BEGIN TEXT SECTION

Secrets.

I have a confession to make: I have a great many secrets. Secrets that keep this household from falling apart & keep me from a padded room in an asylum. Secrets that – if my toddler learned – would be devastating to our lifestyle.

 

You see… I’m guilty of hiding candy. All over the house. Not because the Easter Bunny just came & we forgot all about it or because I need a quick bribe handy. Because candy is my way to silently stick it to my kids when they’re being gremlins. “HAHA! I have candy & you’re too busy punching the refrigerator to notice!”

I also spend a lot of time in the bathroom. You might think I have an overactive digestive tract if you visited our house during the day, when the toddler is going straight insane. But really, I need a place where someone isn’t in my lap, or pulling my hair, or nudging me because they just can’t get comfortable until they’ve broken at least 6 of my ribs. I need a place where my news feed is actually scrolled by ME. With no fingers “liking” all sorts of random things or scrolling all the way to the top when I’m in the middle of an interesting read halfway down my feed. The bathroom is like my sanctuary. It’s my happy place.

END TEXT SECTION
BEGIN DATASET SECTION

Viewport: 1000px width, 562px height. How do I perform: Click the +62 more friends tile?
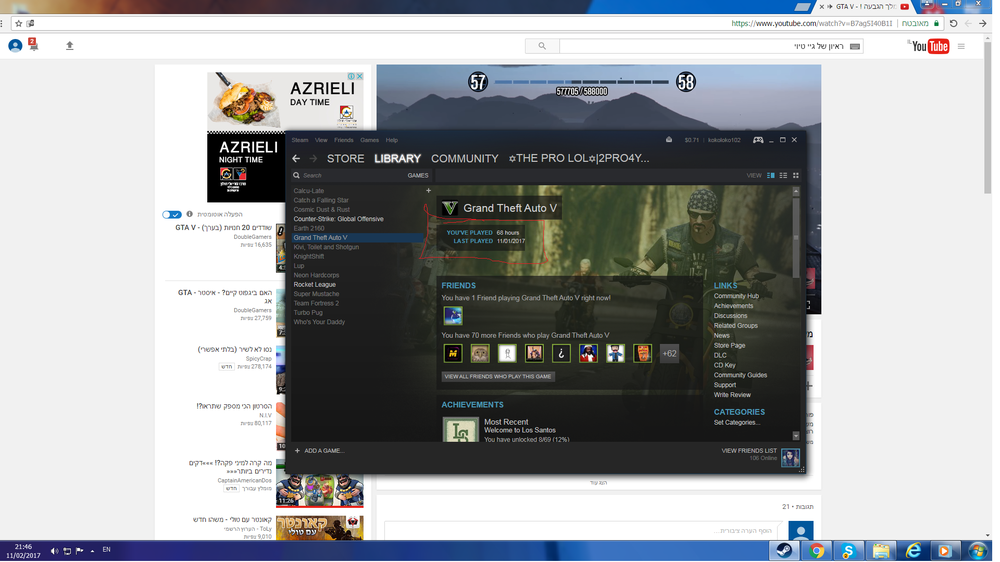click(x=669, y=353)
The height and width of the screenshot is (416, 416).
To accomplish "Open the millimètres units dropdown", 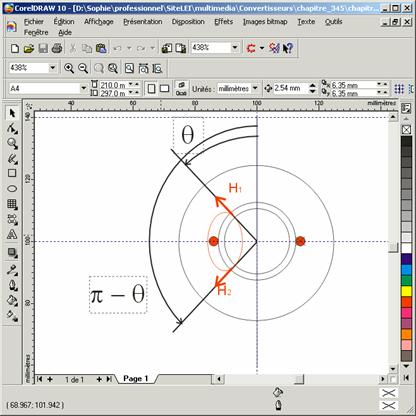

END DATASET SECTION

> _TASK LIST_
(a) In the parenting confession, what does the writer call the bathroom?
(b) Pick up the parenting confession after its last sentence and carry it forward with another secret.
The data above were drawn from a separate source.

> _ANSWERS TO EACH TASK_
(a) A sanctuary and a happy place.

(b)
I’ve also become amazing at hiding the fact that I have food in my mouth. And even talking as if I don’t have food in my mouth (when L inevitably has 762 questions as soon as I stuff my face). Because there are so many things in my kitchen that my toddler’s finicky palate just doesn’t appreciate in the way I can. I can love you better than she can, donut. Baby, I can love you better.

 

You see, these secrets are the key to me continuing to stay just a hair above sanity. They give me an out, when toddler hands and baby cries are my whole day. They give me a bit of solace on bad days & add to the vibe on the good ones. If I didn’t have secrets, I can assure you, I would be a wreck. No one person can continue the chaos that is staying home with children without having something all of their own, and with my children’s “what’s yours is mine” attitude, it’s better for everyone if these things stay hidden. If you don’t have some sort of system or happy place established, you’re seriously missing out! And clearly a superhuman.

When kids enter our lives, we give up a lot. This is just my way of grasping at the straws of my previous humanity. It’s still in there somewhere, I think. Maybe. But if the toddler becomes aware of these… all bets are off. So for now, I’ll just be munching on a pop-tart from the kitchen sink while keeping an ear out for toddler/elephant footsteps coming my way.

Got any better ideas? Didn’t think so.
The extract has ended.